Medium- and long-chain methyl ketones are fatty acid-derived compounds that can be used as biofuel blending agents, flavors and fragrances. However, their large-scale production from sustainable feedstocks is currently limited due to the lack of robust microbial biocatalysts. The oleaginous yeast Yarrowia lipolytica is a promising biorefinery platform strain for the production of methyl ketones from renewable lignocellulosic biomass due to its natively high flux towards fatty acid biosynthesis. In this study, we report the metabolic engineering of Y. lipolytica to produce long- and very long-chain methyl ketones. Truncation of peroxisomal β-oxidation by chromosomal deletion of pot1 resulted in the biosynthesis of saturated, mono-, and diunsaturated methyl ketones in the C-C range. Additional overexpression and peroxisomal targeting of a heterologous bacterial methyl ketone biosynthesis pathway yielded an initial titer of 151.5 mg/L of saturated methyl ketones. Dissolved oxygen concentrations in the cultures were found to substantially impact cell morphology and methyl ketone biosynthesis. Bioreactor cultivation under optimized conditions resulted in a titer of 314.8 mg/L of total methyl ketones, representing more than a 6000-fold increase over the parental strain. This work highlights the potential of Y. lipolytica to serve as chassis organism for the biosynthesis of acyl-thioester derived long- and very long-chain methyl ketones.

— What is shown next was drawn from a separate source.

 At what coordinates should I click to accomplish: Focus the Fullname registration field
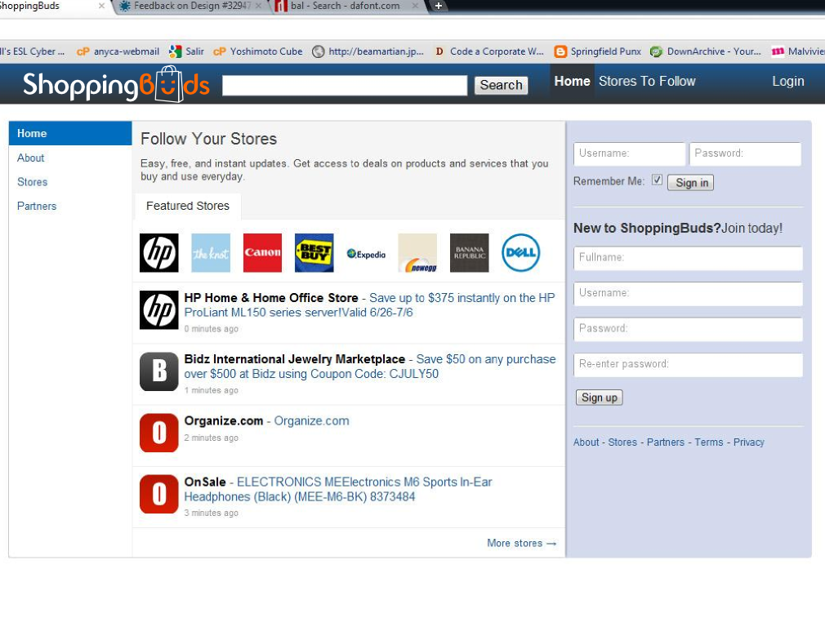(688, 258)
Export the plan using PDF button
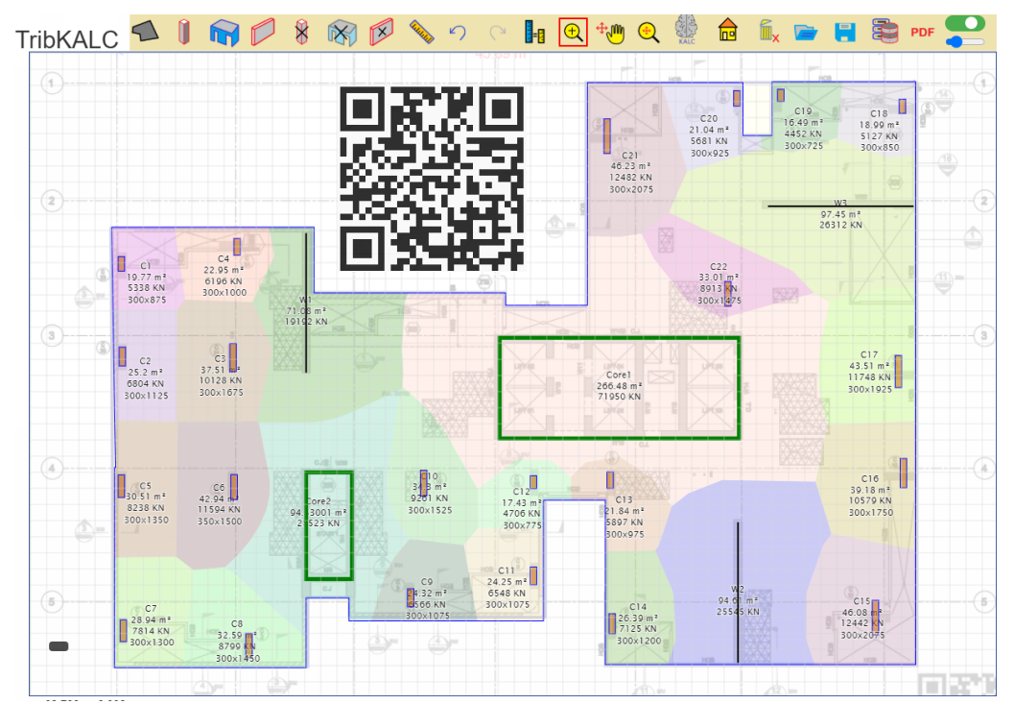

中链和长链甲基酮是脂肪酸衍生的化合物,可用作生物燃料混合剂、香料和香精。然而,由于缺乏强大的微生物生物催化剂,它们从可持续原料大规模生产目前受到限制。产油酵母 Yarrowia lipolytica 是一种很有前途的生物炼制平台菌株,可用于从可再生木质纤维素生物质生产甲基酮,因为其脂肪酸生物合成的固有高通量。在这项研究中,我们报告了 Y. lipolytica 的代谢工程,以生产长链和超长链甲基酮。通过染色体缺失 pot1 截断过氧化物酶体β-氧化导致 C-C 范围内的饱和、单不饱和和二不饱和甲基酮的生物合成。过表达和过氧化物酶体靶向异源细菌甲基酮生物合成途径进一步提高了初始产量,达到 151.5mg/L 的饱和甲基酮。发现培养物中的溶解氧浓度对细胞形态和甲基酮生物合成有很大影响。在优化条件下进行生物反应器培养,得到 314.8mg/L 的总甲基酮,比亲本菌株提高了 6000 多倍。这项工作突出了 Y. lipolytica 作为酰基辅酶 A 衍生长链和超长链甲基酮生物合成底盘生物的潜力。